The Department for Environment, Food and Rural Affairs’ (Defra) biodiversity metric has gone through several iterations over the past decade, culminating in the current “Statutory Metric” that forms the basis of demonstrating net gain for planning projects. Each version of the metric has had its champions and detractors within the sector, with concerns focused in two main areas:

  1. the concept of using a simple metric to attempt to describe something as complex as biodiversity; and
  2. the respective weightings and values given to different habitat types within the metric itself.

The first point is a valid one—of course, the natural world that sustains all life can’t be encapsulated in a simple spreadsheet. This isn’t, however, what biodiversity metrics are attempting to do and to claim otherwise is somewhat disingenuous.

The primary purpose of the metric approach is to provide a simple, consistent set of rules against which all developments can be fairly assessed. In this regard, the Statutory Metric does a good job of balancing a near-endless list of variables.

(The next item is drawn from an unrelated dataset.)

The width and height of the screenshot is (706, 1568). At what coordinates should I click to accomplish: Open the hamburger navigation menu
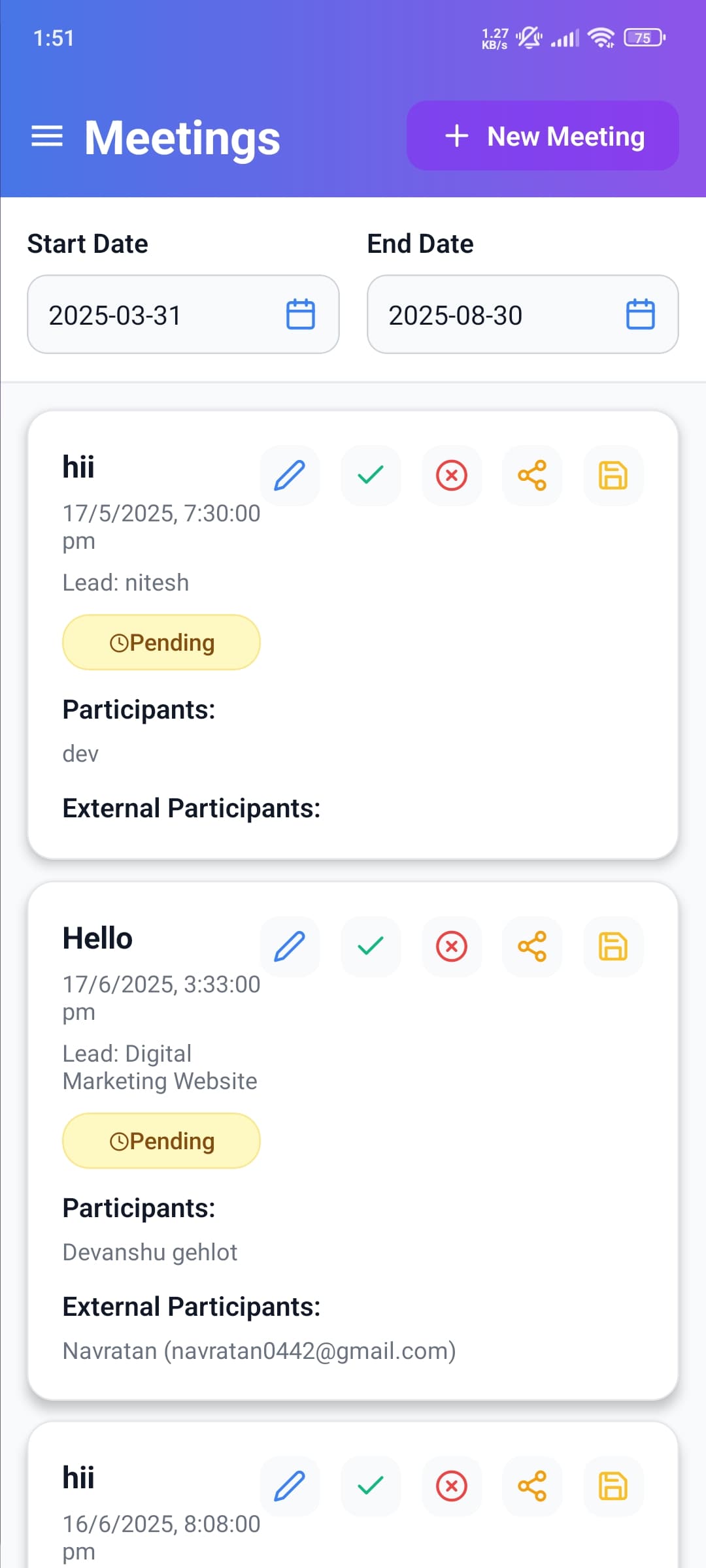47,137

To satisfy my own curiosity about the impact of the metric, I have revisited a handful of pre-metric projects and retrospectively run the numbers to determine what their BNG outcome would have been. Without exception, where biodiversity enhancements were described qualitatively (mostly in the “no net loss” era), they failed to achieve a meaningful net gain under the metric. While this must be interpreted with a degree of caution, it reinforces the view that although the metric is not the answer in and off itself, it provides ecologists with a useful tool with which to leverage more nature-positive outcomes.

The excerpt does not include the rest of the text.